OBJETIVO:
Dê continuidade ao ensaio sobre a história como gênero e fenômeno, começando logo após a última frase apresentada.

TRECHO DE ORIGEM:

======

História (Gênero e Fenômeno)
I - Tempos Correntes
De fato hoje, vivemos num mundo diferente daquele que viveram Bismarck e Mazzini. Sem ter pretensão ou desejo de traçar panoramas, ou ainda narrar fatos e acontecimentos responsáveis por abalar nossa sociedade pós-revoluções industriais, essa introdução tem como objetivo principal promover o embarque do leitor na real intenção desse ensaio.
Os historiadores de um passado não muito distante geralmente partiam do início de um ciclo qualquer e passavam a explicar fatores que levaram, por exemplo, à desintegração da ordem existente, que passava a ser chamada de velha ordem. Desse modo, quase que automaticamente forneciam explicações sobre como o novo mundo iria erguer-se. Portanto, a história insiste em relatar episódios marcantes e repetitivos como: as duas guerras mundiais; o estopim do fascismo; e a partir de 1945 a bipolarização mundial. Com isso, o ensaio se desenvolverá enraizando-se à vida e ao aspecto comportamental do novo mundo e abandonando as normas e padrões do mundo que se extingue.

======

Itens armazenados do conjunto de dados
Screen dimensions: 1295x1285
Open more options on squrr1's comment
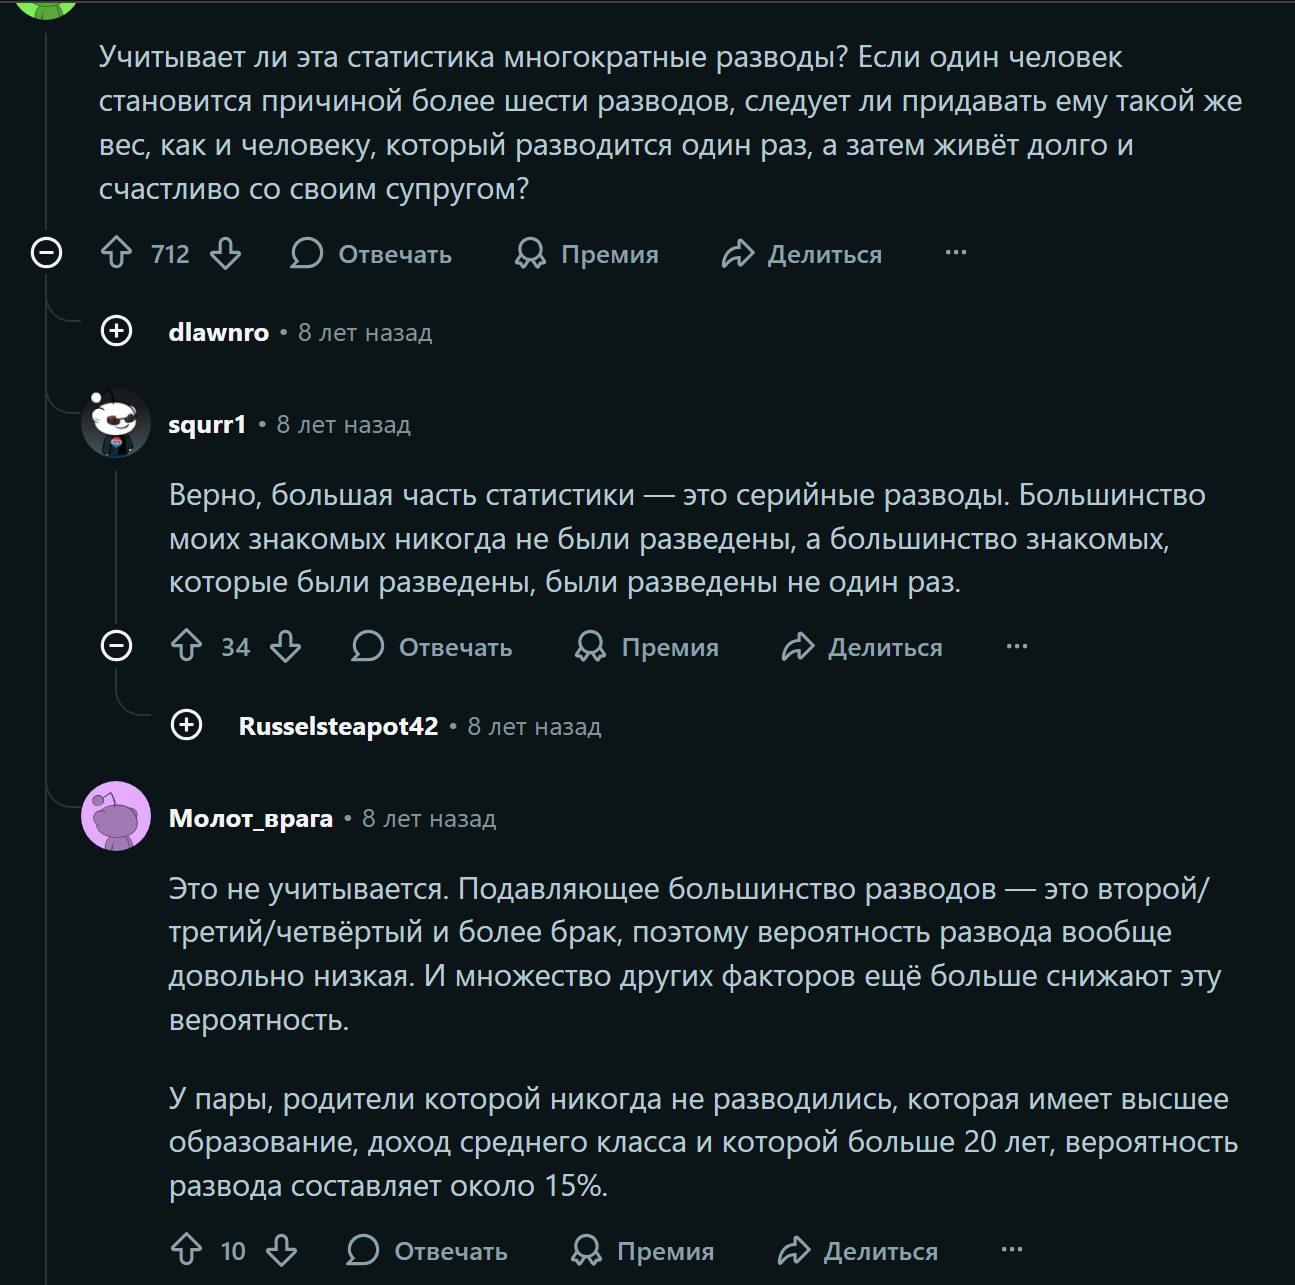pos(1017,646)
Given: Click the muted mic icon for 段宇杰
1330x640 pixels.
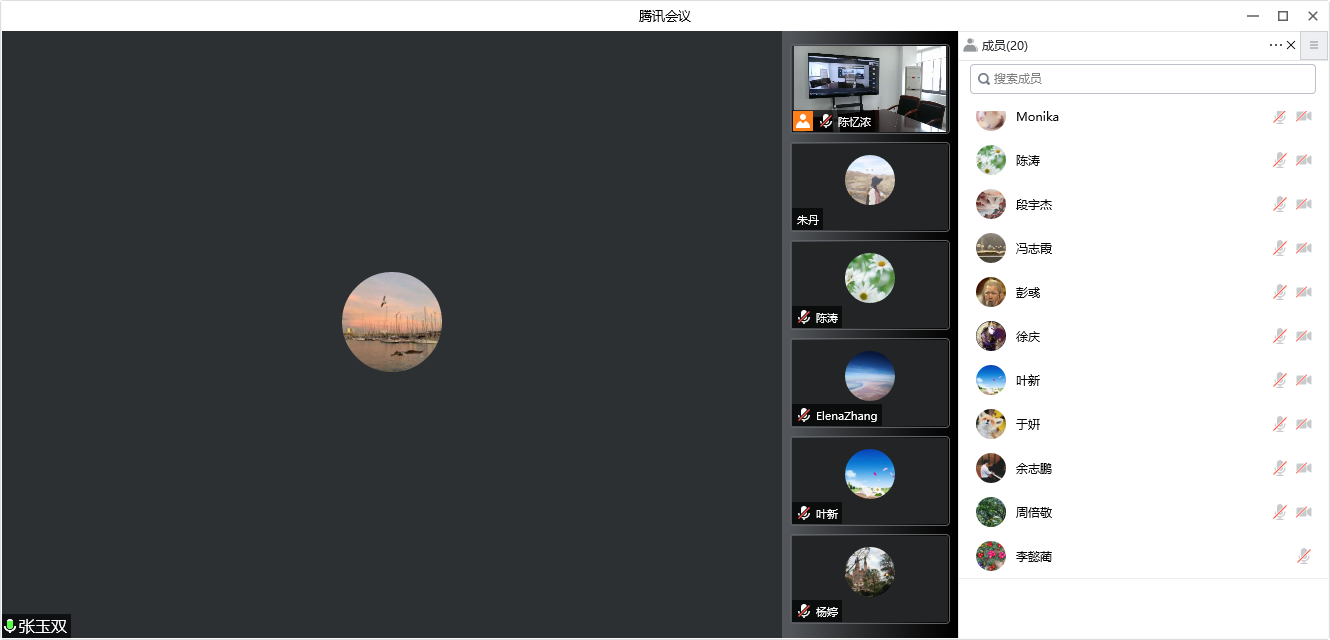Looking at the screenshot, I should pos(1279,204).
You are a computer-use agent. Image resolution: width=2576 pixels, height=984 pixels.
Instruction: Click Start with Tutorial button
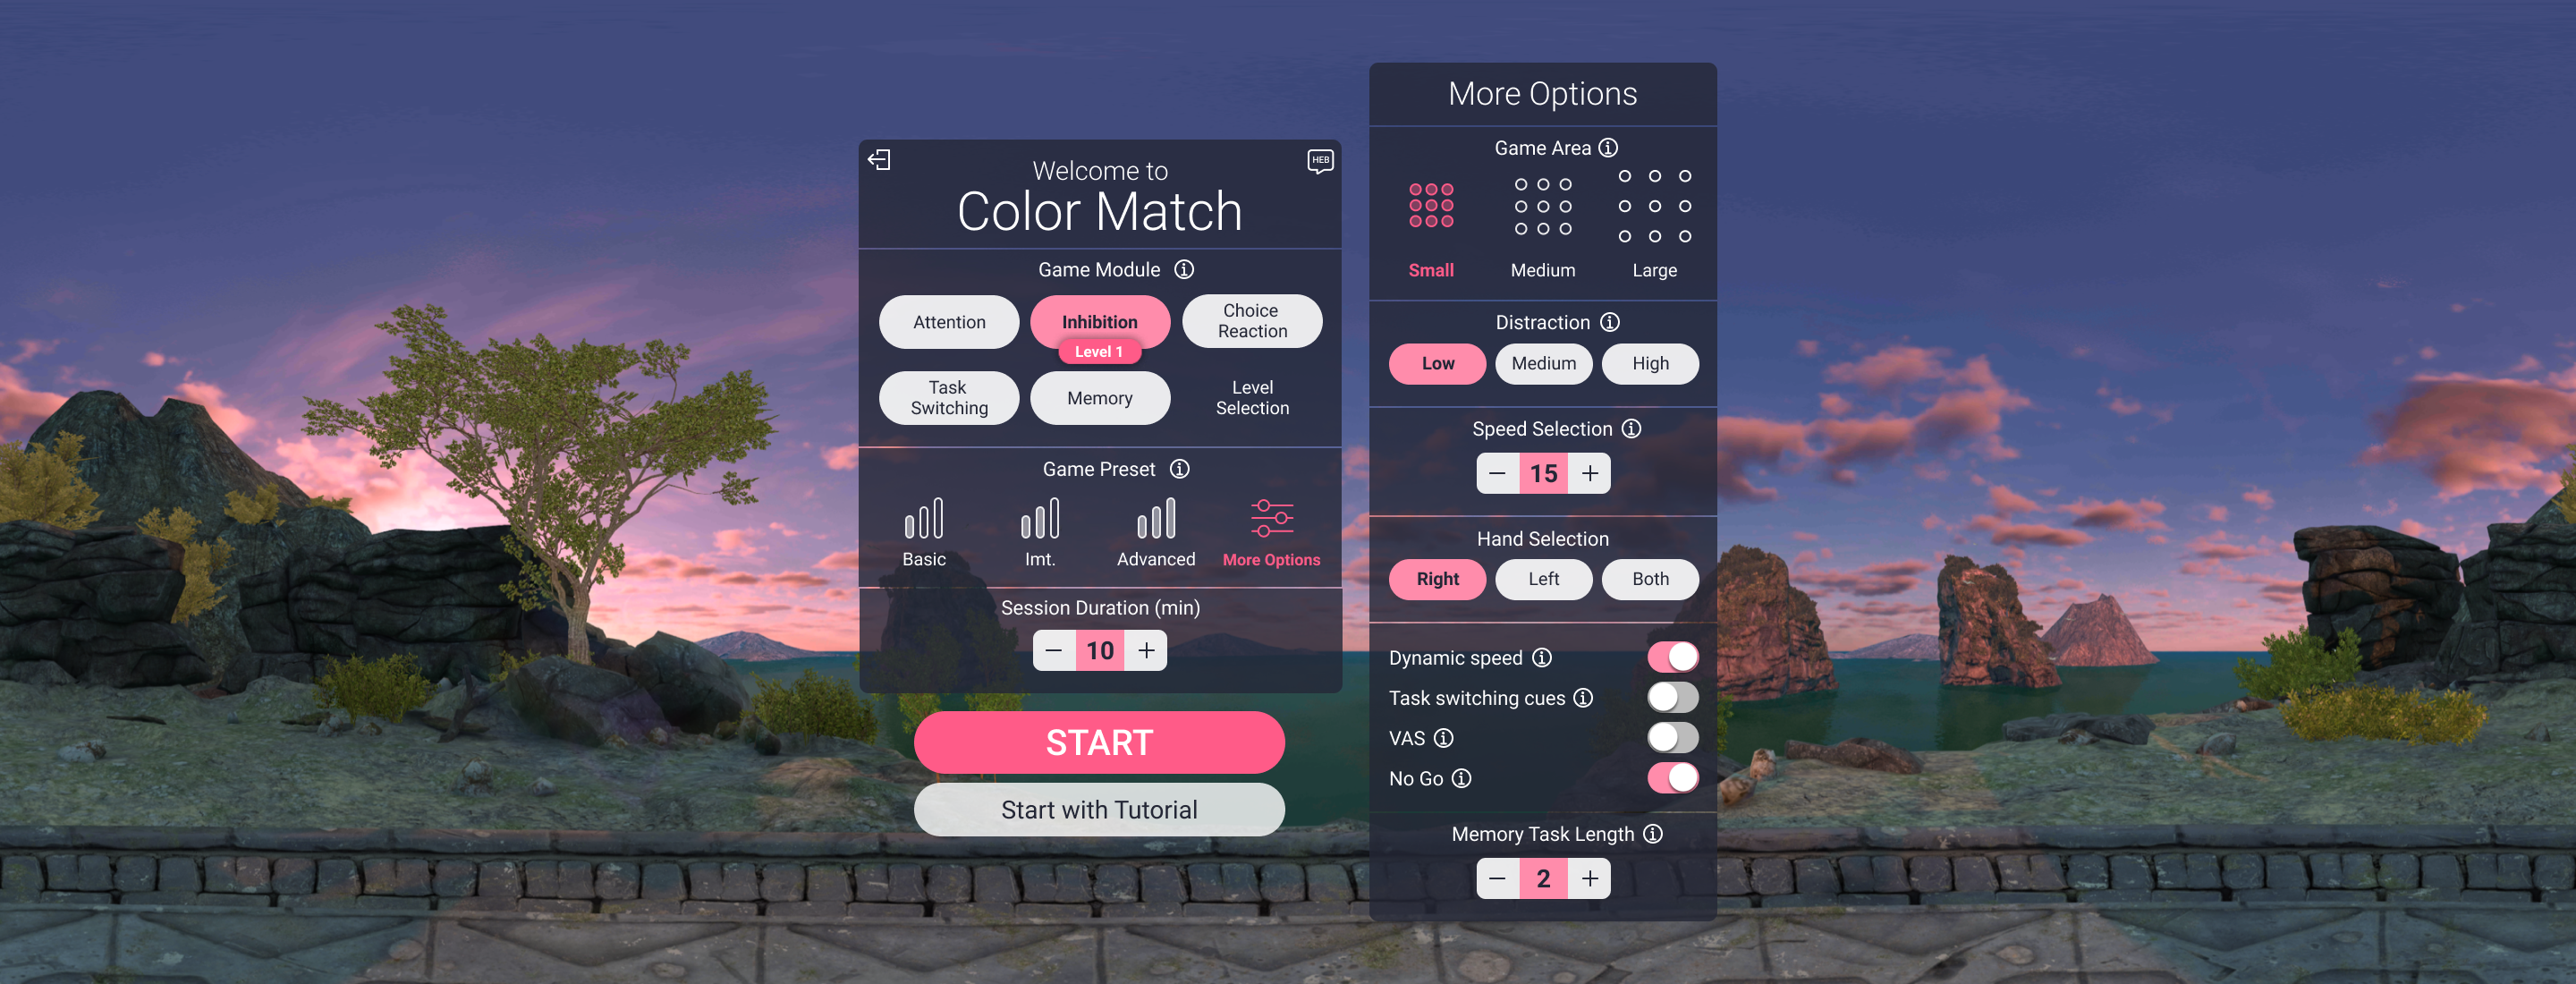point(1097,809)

======

RESPOSTA:
Um dos fatos característicos da história contemporânea é que a história mundial, bem como as forças que lhe dão forma, não podem ser compreendidas se não estivermos preparados para adotar perspectivas mundiais. Ou seja, devemos adicionar capítulos da história extra-européia às páginas do mundo capitalista, o mundo globalizado. Assim, se fazem necessários nas análises atuais, o complemento dos ramos históricos americano, africano e asiático. Estes dão um novo ângulo para se analisar um mundo novo. É preciso salientar também que a eclosão de conflitos entre nações européias a partir principalmente de 1850 deixou as principais cicatrizes na orgulhosa sociedade sedenta por lucro. Sociedade esta vinda de um também conturbado século XVIII.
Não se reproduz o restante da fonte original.